Szarzewski : "Un an, c'est long..."

Szarzewski : "Un an, c'est long..."
Blessé et suspendu lors des tests de novembre, puis opéré d'un tendon d'Achille en janvier, Dimitri Szarzewski n'a plus porté le maillot tricolore depuis plus d'un an. Titularisé pour le premier match amical contre l'Irlande, samedi à Bordeaux, le talonneur parisien a hâte et veut faire ses preuves.

Vous n'avez pas foulé les pelouses depuis plusieurs mois. Comment vous sentez-vous ?
Dimitri SZARZEWSKI : Cela fait sept mois que je n'ai pas joué puisque mon dernier match date du 9 janvier dernier, avec le Stade français. Alors j'ai forcément un peu d'appréhension à l'aube de cette reprise mais c'est normal. Il s'agit d'une pression positive. Et puis j'ai quand même quelques certitudes, grâce aux entraînements et opposition que nous effectuons durant cette préparation. J'entrerai sur le terrain avec confiance samedi.


Après votre opération du tendon d'Achille, vous avez affirmé vouloir revenir "plus fort". Est-ce le cas ?
D.S. : J'étais dans la même position lors de la préparation de la Coupe du monde 2007 puisque je revenais d'une opération d'une épaule alors je peux faire la comparaison.

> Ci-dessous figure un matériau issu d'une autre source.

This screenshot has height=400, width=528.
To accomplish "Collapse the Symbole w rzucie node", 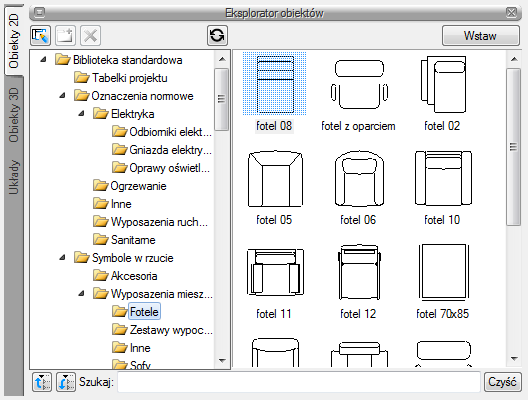I will (x=62, y=258).
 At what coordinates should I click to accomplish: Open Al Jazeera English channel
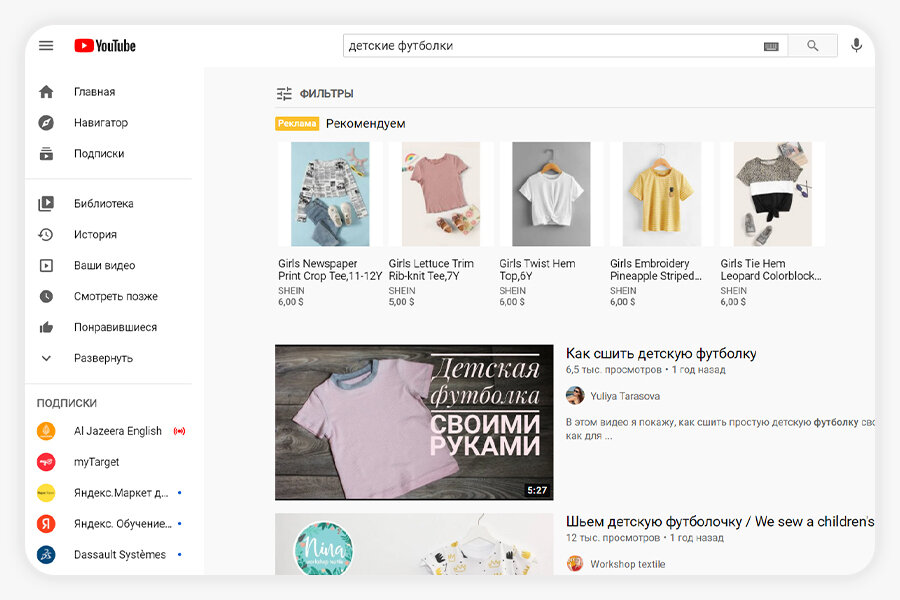117,431
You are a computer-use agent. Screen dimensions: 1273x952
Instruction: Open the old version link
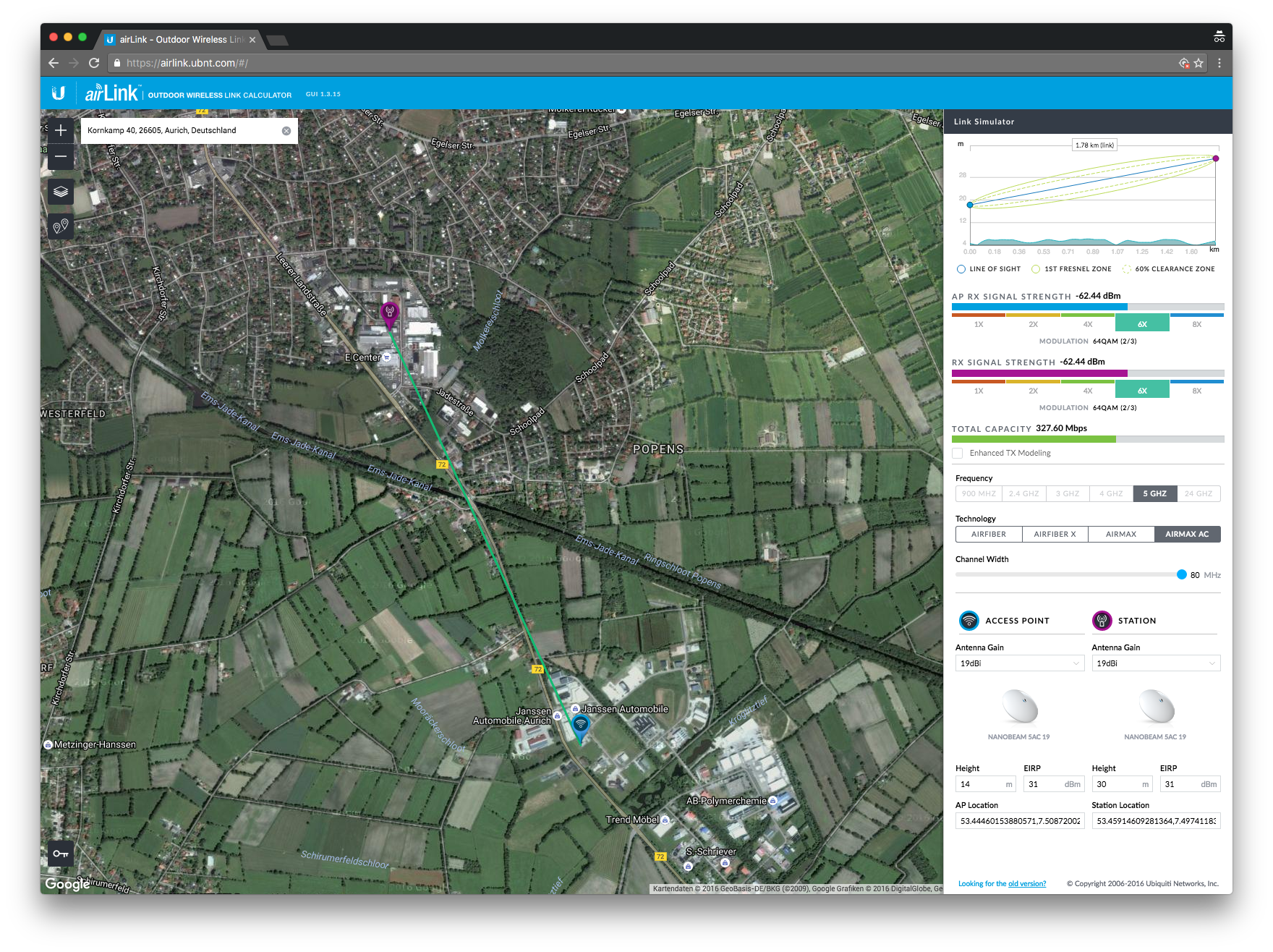pos(1026,883)
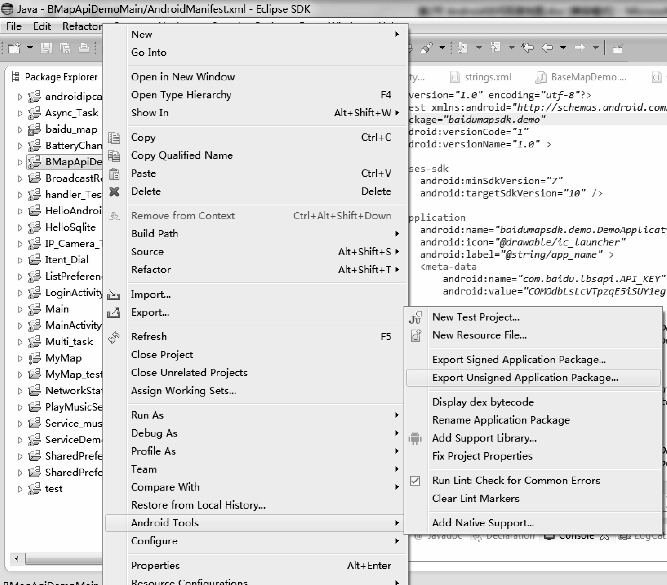Expand the HelloSqlite project in Package Explorer

[20, 228]
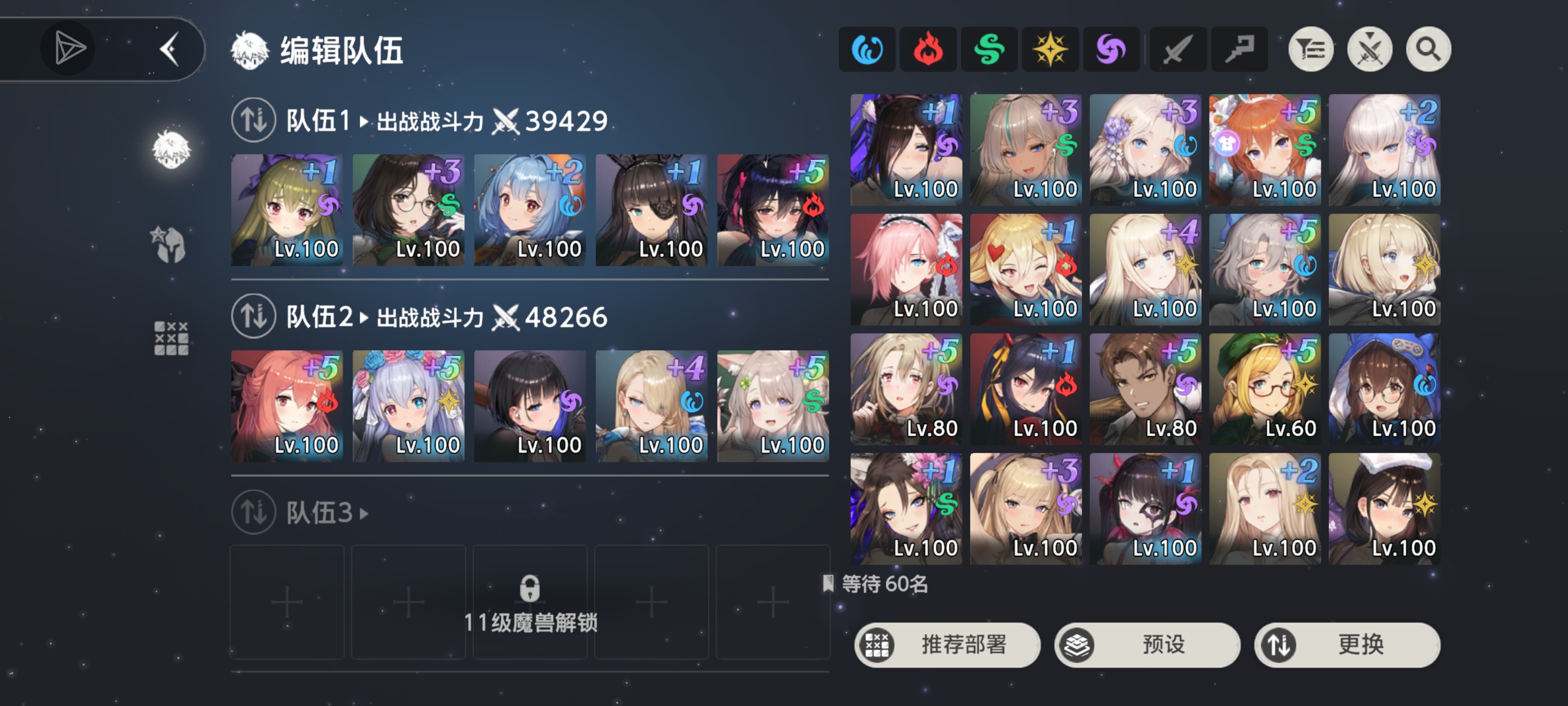This screenshot has width=1568, height=706.
Task: Select the character head sidebar icon
Action: click(x=171, y=149)
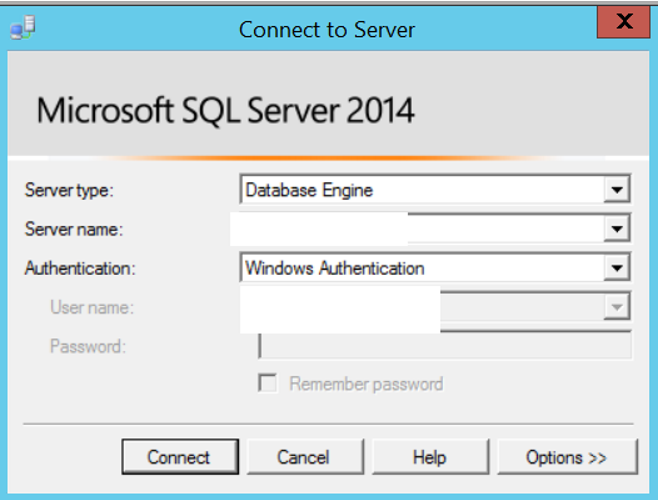Click the Cancel button
Image resolution: width=658 pixels, height=500 pixels.
point(305,457)
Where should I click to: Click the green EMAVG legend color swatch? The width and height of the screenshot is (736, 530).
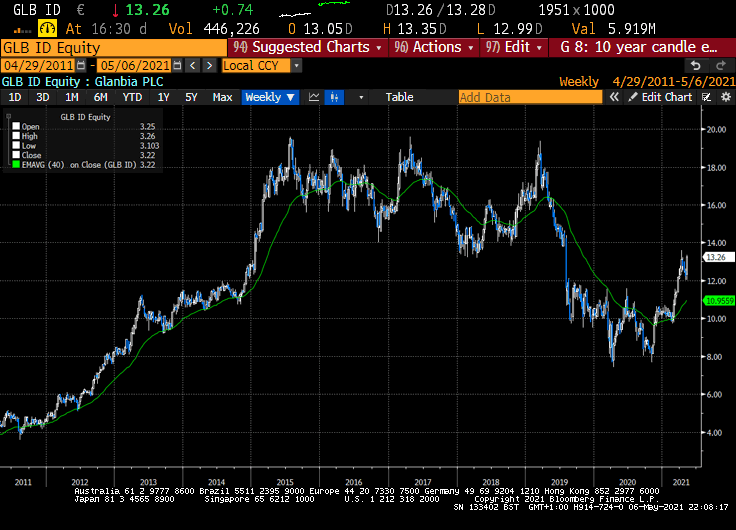coord(16,165)
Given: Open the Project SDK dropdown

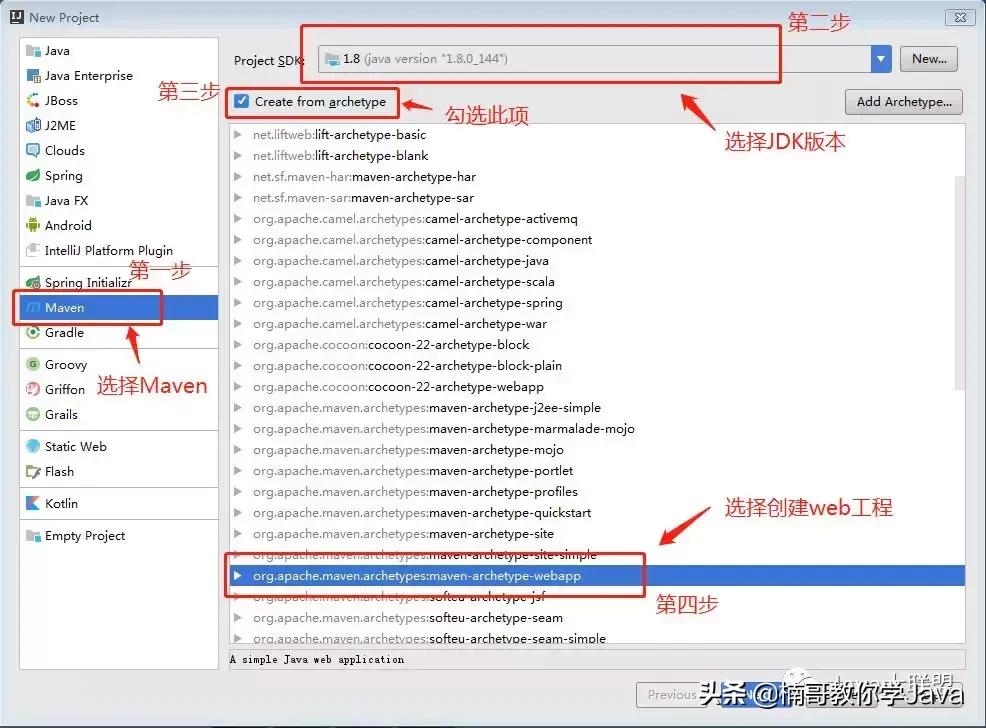Looking at the screenshot, I should pyautogui.click(x=881, y=59).
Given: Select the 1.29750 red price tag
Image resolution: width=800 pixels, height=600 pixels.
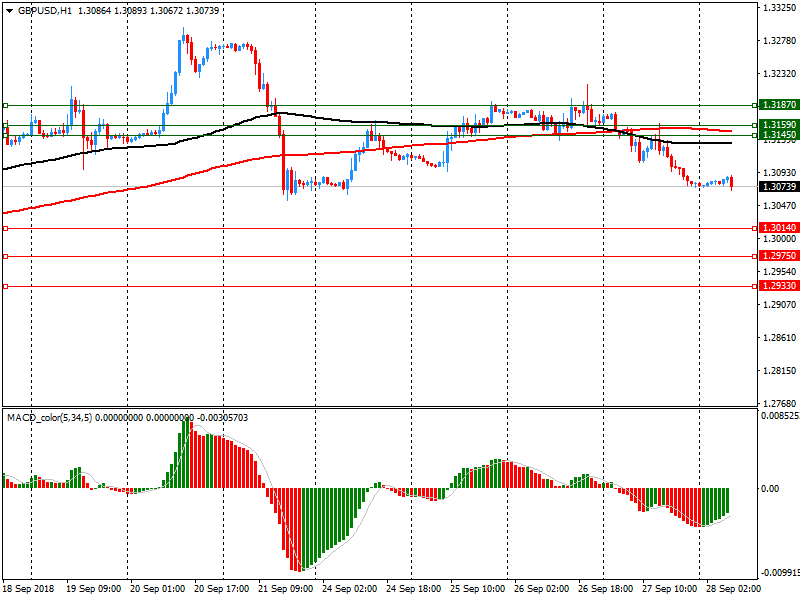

Et je me sens plus fort aujourd'hui même s'il reste encore pas mal de travail, à titre personnel et collectif.


Bien que titularisé en l'absence de William Servat, encore convalescent, vous faites figure de numéro deux au poste de talonneur chez les Bleus. Comment gérez-vous ce statut ?
D.S. : Ce n'est jamais évident. Quand on est compétiteur, on veut forcément être le numéro un. Mais je sais pertinemment que ça a très bien fonctionné comme ça jusqu'à maintenant. William est blessé en ce moment mais il a l'air de bien revenir. On verra, c'est le terrain qui en dira plus.


Qu'attendez-vous, à titre personnel, de ce match contre l'Irlande ?
D.S. : Je veux prendre un maximum de plaisir et jouer comme si c'était la dernière fois. On ne sait jamais ce qui peut arriver. J'ai été éloigné de l'équipe de France pendant un an. C'est long. On peut dire que j'ai les dents longues...


Vous n'avez pas joué avec la France depuis le 26 juin 2010, en Argentine, et n'étiez donc pas là durant les difficultés du mois de novembre et du dernier Tournoi des 6 Nations. Comment avez-vous vécu ces moments-là ?
D.S. : Je me sentais impuissant et j'avais envie d'être sur le terrain avec mes coéquipiers mais j'étais blessé alors je ne le pouvais pas. C'est le Tournoi que j'ai vraiment mal vécu, en fait. La semaine, ça allait parce que je travaillais beaucoup en rééducation. J'étais occupé et je n'avais pas le temps de me lamenter sur mon sort. Mais le week-end, j'étais de repos et ça devenait très dur.


Avez-vous été surpris des déconvenues du XV de France ces derniers mois ?
D.S. : Oui, surtout par celle contre l'Australie (16-59, NDLR). Cinquante points, ça fait beaucoup... C'était d'autant plus étonnant qu'il n'y avait pas beaucoup d'écart à la mi-temps (13-13, NDLR) et que l'équipe avait explosé après. Cette défaite a fait très mal. Il y avait eu beaucoup de critiques à l'issue de cette drencontre et c'était difficile après de se regarder dans une glace. Même pour moi qui n'y étais pas. On se sentait tous concernés.